A concessão de uma área de 44 mil metros quadrados para o Centro de Treinamento do São Paulo, avaliada em R$ 360 milhões, foi uma das investigadas pela CPI de 2001, quando já se verificou a insuficiência e não cumprimento das contrapartidas. Nada foi feito na época. A concessão, firmada em 1983 pelo prazo de 40 anos, venceria em 2023.

O plano urbanístico da Operação Urbana (Lei 15.893/2013) previu que "as áreas verdes cedidas ao São Paulo e ao Palmeiras deverão, quando devolvidas à posse do Município, ser incorporadas a um parque urbano". A proposta é necessária em uma região da várzea do Tietê, que passa por intenso processo de verticalização.

Mas, contrariando a Lei, o planejamento urbano e o interesse público, a prefeitura se comprometeu a renovar a concessão da área para o São Paulo por mais 40 anos, desde que o clube construísse duas creches, com um dispêndio máximo de R$ 5 milhões, insignificante frente ao valor da área. Em janeiro passado, o prefeito Ricardo Nunes celebrou o acordo junto com o presidente do São Paulo.

Espera-se que a decisão judicial do Círculo Militar e as novas ações civis públicas promovidas pelo Ministério Público possam alterar a postura da prefeitura na gestão das áreas públicas.

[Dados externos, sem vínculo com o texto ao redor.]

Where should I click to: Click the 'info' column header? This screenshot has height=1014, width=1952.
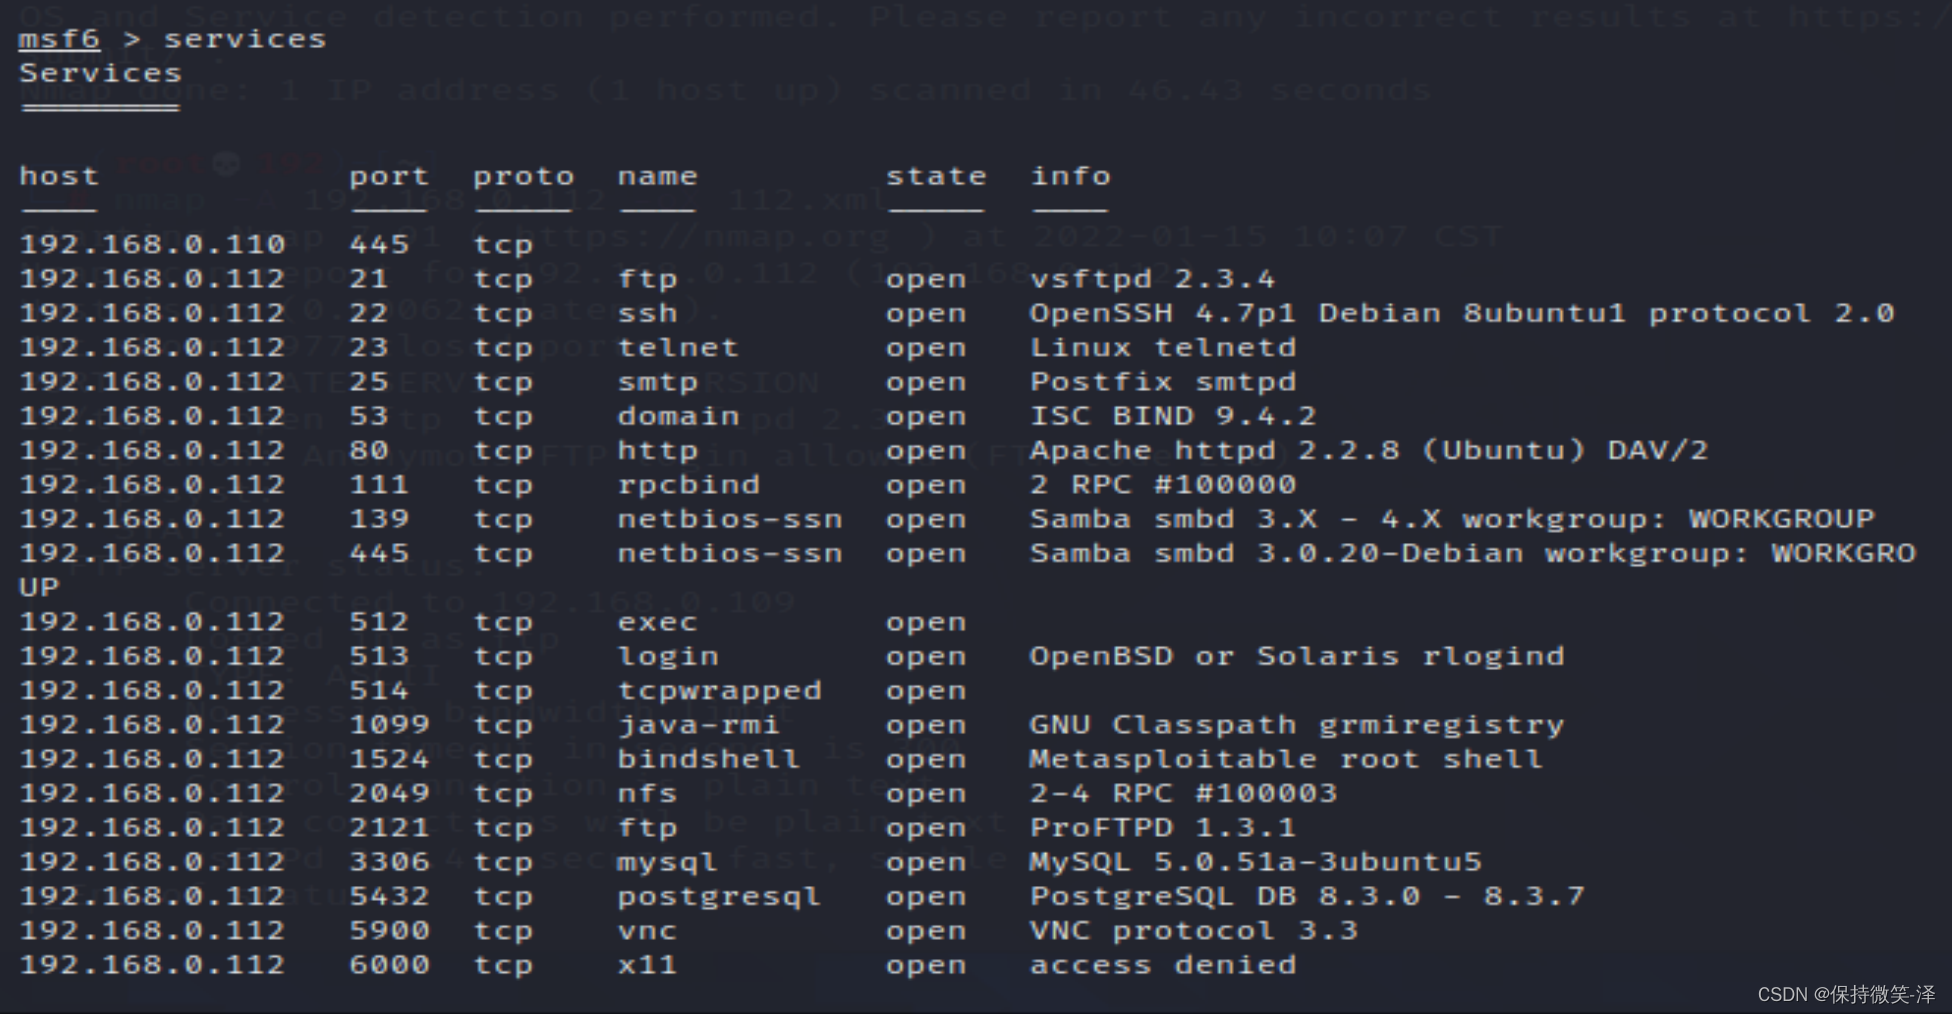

Várias alternativas são possíveis: a venda desses terrenos e a utilização dos recursos obtidos para adquirir áreas verdes em regiões carentes de parques; a retomada das áreas para implantar parques ou centros esportivos, como foi feito no Clube Tietê ou a cobrança de aluguéis, ao valor de mercado, para a concessão.

O que não é admissível é a continuidade do uso privado de bens púbicos sem contrapartidas compatíveis com o valor dos terrenos.